The province's data also comes with some caveats. Its presentation states that models are used to help plan for what "could" happen, and as with any model, the farther out predicted, the more uncertainty there is in those predictions.
There is more confidence in the projections over the next 30 days over the longer term projections, the province says, adding that "assumptions were used to inform the model."
"Projections and modelling of a brand new viral disease are very inexact," Donnelly said.
The province's modelling also examines the situation in Intensive Care Units.
According to the province, there are currently 410 available ICU beds in Ontario for COVID-19 patients, in addition to the beds that are currently filled with patients. Anderson said that put the province's capacity at 70 per cent.
But, he said, the province is also planning to add 900 additional ICU beds for COVID-19 patients in the coming weeks.
With those additional beds in place, a "best case" scenario would keep the numbers in ICUs from maxing out the available beds, according to the province's projections.
But in a "worst case" scenario, the numbers of people who would need beds would severely exceed what's available. That could happen if people don't practice physical distancing, Anderson said.

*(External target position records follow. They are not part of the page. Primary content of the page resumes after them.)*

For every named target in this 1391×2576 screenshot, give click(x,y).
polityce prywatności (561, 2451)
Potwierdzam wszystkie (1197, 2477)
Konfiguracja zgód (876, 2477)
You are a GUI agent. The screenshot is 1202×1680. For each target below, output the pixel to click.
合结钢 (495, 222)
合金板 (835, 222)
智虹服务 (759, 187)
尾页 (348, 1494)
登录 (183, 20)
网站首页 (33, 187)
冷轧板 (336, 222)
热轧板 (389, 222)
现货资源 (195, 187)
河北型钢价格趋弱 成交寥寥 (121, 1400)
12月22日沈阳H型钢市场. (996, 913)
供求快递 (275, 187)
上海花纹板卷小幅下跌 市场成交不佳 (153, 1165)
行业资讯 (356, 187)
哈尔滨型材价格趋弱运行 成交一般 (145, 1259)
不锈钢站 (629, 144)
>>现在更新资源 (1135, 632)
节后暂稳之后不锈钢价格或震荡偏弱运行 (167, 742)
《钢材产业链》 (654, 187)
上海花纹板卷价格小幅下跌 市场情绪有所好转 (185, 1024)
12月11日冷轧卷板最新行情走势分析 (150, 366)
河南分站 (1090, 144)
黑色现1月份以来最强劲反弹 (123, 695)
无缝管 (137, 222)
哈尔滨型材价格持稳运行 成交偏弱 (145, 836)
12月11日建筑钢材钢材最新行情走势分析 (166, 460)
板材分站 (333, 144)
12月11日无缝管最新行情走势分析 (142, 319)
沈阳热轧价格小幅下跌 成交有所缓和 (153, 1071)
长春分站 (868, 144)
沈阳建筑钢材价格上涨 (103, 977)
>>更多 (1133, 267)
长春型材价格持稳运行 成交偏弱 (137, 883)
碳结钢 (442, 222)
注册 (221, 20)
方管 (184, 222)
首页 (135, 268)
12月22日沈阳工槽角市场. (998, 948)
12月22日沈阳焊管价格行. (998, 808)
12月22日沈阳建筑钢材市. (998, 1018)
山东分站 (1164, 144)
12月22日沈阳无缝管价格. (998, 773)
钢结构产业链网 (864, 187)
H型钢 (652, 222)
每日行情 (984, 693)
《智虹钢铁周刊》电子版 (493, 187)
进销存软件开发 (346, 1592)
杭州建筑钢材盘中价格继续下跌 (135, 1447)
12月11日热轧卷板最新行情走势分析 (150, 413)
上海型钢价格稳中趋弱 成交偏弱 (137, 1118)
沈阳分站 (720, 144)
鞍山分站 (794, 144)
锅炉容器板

"It would push beyond the capacity we can bring," he said.
That capacity is also across the province, which means healthcare providers will likely have to move patients and equipment within Ontario depending on need, Anderson said.
According to data obtained by CBC News, the number of available intensive care beds in certain parts of the Greater Toronto Area is rapidly shrinking as the number of COVID-19 patients surges higher.
Just 13 critical care beds remain available among the 153 ICU beds in the hospitals of the Central Local Health Integration Network, which includes Mackenzie Richmond Hill, Markham Stouffville, Southlake, Humber River, and North York General hospitals.